## Items from a dataset:

»»

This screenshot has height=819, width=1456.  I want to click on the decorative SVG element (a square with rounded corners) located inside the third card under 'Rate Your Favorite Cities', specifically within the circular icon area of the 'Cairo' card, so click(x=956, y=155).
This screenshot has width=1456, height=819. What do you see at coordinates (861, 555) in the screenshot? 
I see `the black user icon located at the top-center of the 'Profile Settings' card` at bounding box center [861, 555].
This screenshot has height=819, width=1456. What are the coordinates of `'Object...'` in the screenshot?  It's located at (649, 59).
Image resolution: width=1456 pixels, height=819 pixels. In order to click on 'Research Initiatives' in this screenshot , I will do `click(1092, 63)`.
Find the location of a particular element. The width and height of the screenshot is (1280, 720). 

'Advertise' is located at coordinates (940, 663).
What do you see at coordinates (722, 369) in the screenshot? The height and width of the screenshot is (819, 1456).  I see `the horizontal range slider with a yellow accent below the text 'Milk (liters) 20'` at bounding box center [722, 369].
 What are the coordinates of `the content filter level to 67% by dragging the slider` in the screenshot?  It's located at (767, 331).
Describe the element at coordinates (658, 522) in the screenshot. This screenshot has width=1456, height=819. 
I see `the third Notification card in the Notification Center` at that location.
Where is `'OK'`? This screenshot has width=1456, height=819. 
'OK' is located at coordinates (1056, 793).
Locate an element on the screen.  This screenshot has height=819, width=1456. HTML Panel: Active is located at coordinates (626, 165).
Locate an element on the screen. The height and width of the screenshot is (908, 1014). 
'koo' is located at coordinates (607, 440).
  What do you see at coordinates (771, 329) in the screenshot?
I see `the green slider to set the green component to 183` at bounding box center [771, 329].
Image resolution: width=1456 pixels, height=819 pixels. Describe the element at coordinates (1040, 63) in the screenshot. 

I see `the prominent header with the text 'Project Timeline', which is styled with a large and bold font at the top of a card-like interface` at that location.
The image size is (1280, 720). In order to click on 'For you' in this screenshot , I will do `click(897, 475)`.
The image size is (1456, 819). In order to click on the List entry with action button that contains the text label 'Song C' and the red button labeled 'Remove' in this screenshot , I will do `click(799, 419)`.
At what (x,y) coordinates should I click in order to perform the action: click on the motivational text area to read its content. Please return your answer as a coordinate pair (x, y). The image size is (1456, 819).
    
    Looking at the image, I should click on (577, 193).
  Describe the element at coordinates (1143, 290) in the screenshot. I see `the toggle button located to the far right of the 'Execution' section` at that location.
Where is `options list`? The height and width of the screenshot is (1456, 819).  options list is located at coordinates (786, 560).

««

## To do:
Reproduce, unchanged, the part of the records that opens with the line containing "Locate an element on the screen. The" and closes with the line containing "Describe the element at coordinates (1143, 290)", including both of those lines.

## Result for this task:
Locate an element on the screen. The height and width of the screenshot is (908, 1014). 
'koo' is located at coordinates (607, 440).
  What do you see at coordinates (771, 329) in the screenshot?
I see `the green slider to set the green component to 183` at bounding box center [771, 329].
Image resolution: width=1456 pixels, height=819 pixels. Describe the element at coordinates (1040, 63) in the screenshot. 

I see `the prominent header with the text 'Project Timeline', which is styled with a large and bold font at the top of a card-like interface` at that location.
The image size is (1280, 720). In order to click on 'For you' in this screenshot , I will do `click(897, 475)`.
The image size is (1456, 819). In order to click on the List entry with action button that contains the text label 'Song C' and the red button labeled 'Remove' in this screenshot , I will do `click(799, 419)`.
At what (x,y) coordinates should I click in order to perform the action: click on the motivational text area to read its content. Please return your answer as a coordinate pair (x, y). The image size is (1456, 819).
    
    Looking at the image, I should click on (577, 193).
  Describe the element at coordinates (1143, 290) in the screenshot. I see `the toggle button located to the far right of the 'Execution' section` at that location.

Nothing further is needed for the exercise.